Work item: Your job is to restate each entry word for word.

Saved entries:
• • • • •
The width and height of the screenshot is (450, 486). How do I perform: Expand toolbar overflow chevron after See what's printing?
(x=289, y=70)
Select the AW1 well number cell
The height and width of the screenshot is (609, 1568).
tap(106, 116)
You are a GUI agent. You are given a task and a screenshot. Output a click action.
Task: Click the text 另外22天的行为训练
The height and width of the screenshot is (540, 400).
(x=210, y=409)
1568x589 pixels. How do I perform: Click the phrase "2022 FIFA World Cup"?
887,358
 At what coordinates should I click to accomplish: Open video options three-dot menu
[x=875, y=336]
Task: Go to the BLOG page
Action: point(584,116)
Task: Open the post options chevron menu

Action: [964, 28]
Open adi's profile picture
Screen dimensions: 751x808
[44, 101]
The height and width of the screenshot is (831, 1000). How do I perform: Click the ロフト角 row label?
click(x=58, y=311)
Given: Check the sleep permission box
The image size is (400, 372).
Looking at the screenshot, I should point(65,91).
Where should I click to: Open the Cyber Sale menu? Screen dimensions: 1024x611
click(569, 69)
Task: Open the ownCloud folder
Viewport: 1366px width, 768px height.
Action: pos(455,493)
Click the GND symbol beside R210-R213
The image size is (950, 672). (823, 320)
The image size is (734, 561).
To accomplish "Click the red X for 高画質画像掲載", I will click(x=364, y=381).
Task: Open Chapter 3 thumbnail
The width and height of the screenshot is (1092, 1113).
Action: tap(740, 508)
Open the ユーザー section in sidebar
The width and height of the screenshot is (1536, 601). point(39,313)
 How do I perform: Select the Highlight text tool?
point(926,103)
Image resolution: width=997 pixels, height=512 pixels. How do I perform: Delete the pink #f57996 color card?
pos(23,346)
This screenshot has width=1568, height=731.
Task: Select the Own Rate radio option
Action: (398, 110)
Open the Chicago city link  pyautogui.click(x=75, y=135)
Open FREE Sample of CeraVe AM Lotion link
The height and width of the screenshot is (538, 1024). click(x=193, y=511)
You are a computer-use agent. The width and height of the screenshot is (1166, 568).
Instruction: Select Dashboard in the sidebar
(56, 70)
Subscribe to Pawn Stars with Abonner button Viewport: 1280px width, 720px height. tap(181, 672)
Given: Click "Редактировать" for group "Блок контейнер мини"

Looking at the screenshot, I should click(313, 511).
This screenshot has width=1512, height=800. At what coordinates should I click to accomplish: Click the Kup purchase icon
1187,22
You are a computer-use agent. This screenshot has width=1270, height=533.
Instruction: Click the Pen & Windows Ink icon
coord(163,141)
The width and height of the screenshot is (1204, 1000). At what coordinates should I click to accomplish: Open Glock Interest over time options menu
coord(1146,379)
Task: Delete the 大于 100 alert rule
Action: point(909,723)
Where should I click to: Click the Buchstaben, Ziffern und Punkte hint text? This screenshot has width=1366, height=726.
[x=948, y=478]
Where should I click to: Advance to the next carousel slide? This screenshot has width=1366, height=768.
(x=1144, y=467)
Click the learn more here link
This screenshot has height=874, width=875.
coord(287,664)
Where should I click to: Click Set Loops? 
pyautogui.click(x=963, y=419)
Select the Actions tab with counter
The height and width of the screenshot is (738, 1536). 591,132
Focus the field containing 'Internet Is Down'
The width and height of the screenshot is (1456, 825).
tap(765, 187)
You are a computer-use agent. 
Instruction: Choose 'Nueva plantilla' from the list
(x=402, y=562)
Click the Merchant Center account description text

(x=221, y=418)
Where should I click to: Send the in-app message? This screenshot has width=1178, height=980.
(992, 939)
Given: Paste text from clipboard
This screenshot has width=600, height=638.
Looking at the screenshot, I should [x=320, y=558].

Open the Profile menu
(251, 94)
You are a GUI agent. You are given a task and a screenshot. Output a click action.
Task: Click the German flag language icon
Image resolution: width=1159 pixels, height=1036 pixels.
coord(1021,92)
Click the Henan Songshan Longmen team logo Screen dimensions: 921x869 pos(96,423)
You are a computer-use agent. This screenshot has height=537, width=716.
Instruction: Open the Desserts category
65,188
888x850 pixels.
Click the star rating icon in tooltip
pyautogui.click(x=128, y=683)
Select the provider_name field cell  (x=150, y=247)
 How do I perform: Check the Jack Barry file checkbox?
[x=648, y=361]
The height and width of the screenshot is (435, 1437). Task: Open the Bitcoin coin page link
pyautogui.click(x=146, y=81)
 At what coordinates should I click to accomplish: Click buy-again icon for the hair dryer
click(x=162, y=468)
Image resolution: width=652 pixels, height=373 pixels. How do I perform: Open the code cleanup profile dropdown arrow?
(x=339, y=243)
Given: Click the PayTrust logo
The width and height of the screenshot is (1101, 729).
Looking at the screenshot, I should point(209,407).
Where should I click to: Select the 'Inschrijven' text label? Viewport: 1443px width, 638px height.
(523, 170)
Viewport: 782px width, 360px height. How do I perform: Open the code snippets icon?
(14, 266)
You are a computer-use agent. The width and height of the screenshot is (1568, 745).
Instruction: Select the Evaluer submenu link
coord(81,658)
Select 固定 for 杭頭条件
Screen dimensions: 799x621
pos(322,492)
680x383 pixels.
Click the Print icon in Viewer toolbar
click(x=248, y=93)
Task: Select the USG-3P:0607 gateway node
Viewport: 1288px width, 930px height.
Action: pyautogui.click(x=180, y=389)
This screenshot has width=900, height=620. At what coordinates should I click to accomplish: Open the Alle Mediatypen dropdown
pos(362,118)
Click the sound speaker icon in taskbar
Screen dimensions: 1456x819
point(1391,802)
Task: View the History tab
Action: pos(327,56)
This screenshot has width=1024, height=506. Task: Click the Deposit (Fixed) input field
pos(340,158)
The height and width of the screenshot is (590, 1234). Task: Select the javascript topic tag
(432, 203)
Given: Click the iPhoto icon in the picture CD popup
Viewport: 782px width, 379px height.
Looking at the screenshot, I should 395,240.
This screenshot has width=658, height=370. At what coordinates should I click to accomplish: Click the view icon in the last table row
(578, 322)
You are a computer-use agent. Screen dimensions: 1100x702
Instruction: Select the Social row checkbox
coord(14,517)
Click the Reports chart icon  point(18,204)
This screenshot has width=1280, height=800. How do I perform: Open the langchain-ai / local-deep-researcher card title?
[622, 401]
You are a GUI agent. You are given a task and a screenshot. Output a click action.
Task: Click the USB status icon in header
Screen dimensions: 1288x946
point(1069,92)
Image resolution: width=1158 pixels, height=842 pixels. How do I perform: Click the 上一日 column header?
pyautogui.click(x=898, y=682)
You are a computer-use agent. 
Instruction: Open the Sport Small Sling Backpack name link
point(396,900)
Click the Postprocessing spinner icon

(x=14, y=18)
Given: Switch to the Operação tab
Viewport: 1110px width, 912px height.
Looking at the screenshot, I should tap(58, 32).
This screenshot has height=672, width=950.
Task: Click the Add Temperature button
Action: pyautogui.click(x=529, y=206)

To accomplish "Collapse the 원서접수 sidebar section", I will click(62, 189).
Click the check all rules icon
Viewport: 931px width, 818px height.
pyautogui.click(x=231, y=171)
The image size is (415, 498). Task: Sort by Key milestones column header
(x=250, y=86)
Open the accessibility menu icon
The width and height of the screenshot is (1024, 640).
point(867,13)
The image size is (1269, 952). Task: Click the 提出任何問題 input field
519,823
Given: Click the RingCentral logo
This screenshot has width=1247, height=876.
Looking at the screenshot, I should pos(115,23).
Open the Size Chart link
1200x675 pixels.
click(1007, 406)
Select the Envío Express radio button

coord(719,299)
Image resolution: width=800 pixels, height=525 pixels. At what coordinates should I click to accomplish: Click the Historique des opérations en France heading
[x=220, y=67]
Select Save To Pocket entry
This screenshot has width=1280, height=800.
• • • • •
Task result:
The width and height of the screenshot is (450, 486). How do I perform: Expand toolbar overflow chevron after See what's printing?
(x=289, y=70)
Select the AW1 well number cell
The height and width of the screenshot is (609, 1568).
tap(106, 116)
You are a GUI agent. You are given a task and a screenshot. Output a click action.
Task: Click the text 另外22天的行为训练
The height and width of the screenshot is (540, 400).
(x=210, y=409)
1568x589 pixels. How do I perform: Click the phrase "2022 FIFA World Cup"?
887,358
 At what coordinates should I click to accomplish: Open video options three-dot menu
[x=875, y=336]
Task: Go to the BLOG page
Action: point(584,116)
Task: Open the post options chevron menu

Action: [964, 28]
Open adi's profile picture
Screen dimensions: 751x808
[44, 101]
The height and width of the screenshot is (831, 1000). How do I perform: Click the ロフト角 row label?
click(x=58, y=311)
Given: Check the sleep permission box
The image size is (400, 372).
Looking at the screenshot, I should point(65,91).
Where should I click to: Open the Cyber Sale menu? Screen dimensions: 1024x611
click(569, 69)
Task: Open the ownCloud folder
Viewport: 1366px width, 768px height.
Action: pos(455,493)
Click the GND symbol beside R210-R213
The image size is (950, 672). (823, 320)
The image size is (734, 561).
To accomplish "Click the red X for 高画質画像掲載", I will click(x=364, y=381).
Task: Open Chapter 3 thumbnail
The width and height of the screenshot is (1092, 1113).
Action: tap(740, 508)
Open the ユーザー section in sidebar
The width and height of the screenshot is (1536, 601). point(39,313)
 How do I perform: Select the Highlight text tool?
point(926,103)
Image resolution: width=997 pixels, height=512 pixels. How do I perform: Delete the pink #f57996 color card?
pos(23,346)
This screenshot has width=1568, height=731.
Task: Select the Own Rate radio option
Action: (398, 110)
Open the Chicago city link  pyautogui.click(x=75, y=135)
Open FREE Sample of CeraVe AM Lotion link
The height and width of the screenshot is (538, 1024). click(x=193, y=511)
You are a computer-use agent. The width and height of the screenshot is (1166, 568).
Instruction: Select Dashboard in the sidebar
(56, 70)
Subscribe to Pawn Stars with Abonner button Viewport: 1280px width, 720px height. tap(181, 672)
Given: Click "Редактировать" for group "Блок контейнер мини"

Looking at the screenshot, I should click(313, 511).
This screenshot has width=1512, height=800. At what coordinates should I click to accomplish: Click the Kup purchase icon
1187,22
You are a computer-use agent. This screenshot has width=1270, height=533.
Instruction: Click the Pen & Windows Ink icon
coord(163,141)
The width and height of the screenshot is (1204, 1000). At what coordinates should I click to accomplish: Open Glock Interest over time options menu
coord(1146,379)
Task: Delete the 大于 100 alert rule
Action: point(909,723)
Where should I click to: Click the Buchstaben, Ziffern und Punkte hint text? This screenshot has width=1366, height=726.
[x=948, y=478]
Where should I click to: Advance to the next carousel slide? This screenshot has width=1366, height=768.
(x=1144, y=467)
Click the learn more here link
This screenshot has height=874, width=875.
coord(287,664)
Where should I click to: Click Set Loops? 
pyautogui.click(x=963, y=419)
Select the Actions tab with counter
The height and width of the screenshot is (738, 1536). 591,132
Focus the field containing 'Internet Is Down'
The width and height of the screenshot is (1456, 825).
tap(765, 187)
You are a computer-use agent. 
Instruction: Choose 'Nueva plantilla' from the list
(x=402, y=562)
Click the Merchant Center account description text

(x=221, y=418)
Where should I click to: Send the in-app message? This screenshot has width=1178, height=980.
(992, 939)
Given: Paste text from clipboard
This screenshot has width=600, height=638.
Looking at the screenshot, I should [x=320, y=558].

Open the Profile menu
(251, 94)
You are a GUI agent. You are given a task and a screenshot. Output a click action.
Task: Click the German flag language icon
Image resolution: width=1159 pixels, height=1036 pixels.
coord(1021,92)
Click the Henan Songshan Longmen team logo Screen dimensions: 921x869 pos(96,423)
You are a computer-use agent. This screenshot has height=537, width=716.
Instruction: Open the Desserts category
65,188
888x850 pixels.
Click the star rating icon in tooltip
pyautogui.click(x=128, y=683)
Select the provider_name field cell  (x=150, y=247)
 How do I perform: Check the Jack Barry file checkbox?
[x=648, y=361]
The height and width of the screenshot is (435, 1437). Task: Open the Bitcoin coin page link
pyautogui.click(x=146, y=81)
 At what coordinates should I click to accomplish: Click buy-again icon for the hair dryer
click(x=162, y=468)
Image resolution: width=652 pixels, height=373 pixels. How do I perform: Open the code cleanup profile dropdown arrow?
(x=339, y=243)
Given: Click the PayTrust logo
The width and height of the screenshot is (1101, 729).
Looking at the screenshot, I should point(209,407).
Where should I click to: Select the 'Inschrijven' text label? Viewport: 1443px width, 638px height.
(523, 170)
Viewport: 782px width, 360px height. How do I perform: Open the code snippets icon?
(14, 266)
You are a computer-use agent. The width and height of the screenshot is (1568, 745).
Instruction: Select the Evaluer submenu link
coord(81,658)
Select 固定 for 杭頭条件
Screen dimensions: 799x621
pos(322,492)
680x383 pixels.
Click the Print icon in Viewer toolbar
click(x=248, y=93)
Task: Select the USG-3P:0607 gateway node
Viewport: 1288px width, 930px height.
Action: pyautogui.click(x=180, y=389)
This screenshot has width=900, height=620. At what coordinates should I click to accomplish: Open the Alle Mediatypen dropdown
pos(362,118)
Click the sound speaker icon in taskbar
Screen dimensions: 1456x819
point(1391,802)
Task: View the History tab
Action: pos(327,56)
This screenshot has width=1024, height=506. Task: Click the Deposit (Fixed) input field
pos(340,158)
The height and width of the screenshot is (590, 1234). Task: Select the javascript topic tag
(432, 203)
Given: Click the iPhoto icon in the picture CD popup
Viewport: 782px width, 379px height.
Looking at the screenshot, I should 395,240.
This screenshot has width=658, height=370. At what coordinates should I click to accomplish: Click the view icon in the last table row
(578, 322)
You are a computer-use agent. Screen dimensions: 1100x702
Instruction: Select the Social row checkbox
coord(14,517)
Click the Reports chart icon  point(18,204)
This screenshot has width=1280, height=800. How do I perform: Open the langchain-ai / local-deep-researcher card title?
[622, 401]
You are a GUI agent. You are given a task and a screenshot. Output a click action.
Task: Click the USB status icon in header
Screen dimensions: 1288x946
point(1069,92)
Image resolution: width=1158 pixels, height=842 pixels. How do I perform: Click the 上一日 column header?
pyautogui.click(x=898, y=682)
You are a computer-use agent. 
Instruction: Open the Sport Small Sling Backpack name link
point(396,900)
Click the Postprocessing spinner icon

(x=14, y=18)
Given: Switch to the Operação tab
Viewport: 1110px width, 912px height.
Looking at the screenshot, I should tap(58, 32).
This screenshot has height=672, width=950.
Task: Click the Add Temperature button
Action: pyautogui.click(x=529, y=206)

To accomplish "Collapse the 원서접수 sidebar section", I will click(62, 189).
Click the check all rules icon
Viewport: 931px width, 818px height.
pyautogui.click(x=231, y=171)
The image size is (415, 498). Task: Sort by Key milestones column header
(x=250, y=86)
Open the accessibility menu icon
The width and height of the screenshot is (1024, 640).
point(867,13)
The image size is (1269, 952). Task: Click the 提出任何問題 input field
519,823
Given: Click the RingCentral logo
This screenshot has width=1247, height=876.
Looking at the screenshot, I should pos(115,23).
Open the Size Chart link
1200x675 pixels.
click(1007, 406)
Select the Envío Express radio button

coord(719,299)
Image resolution: width=800 pixels, height=525 pixels. At what coordinates should I click to accomplish: Click the Historique des opérations en France heading
[x=220, y=67]
Select Save To Pocket entry
This screenshot has width=1280, height=800.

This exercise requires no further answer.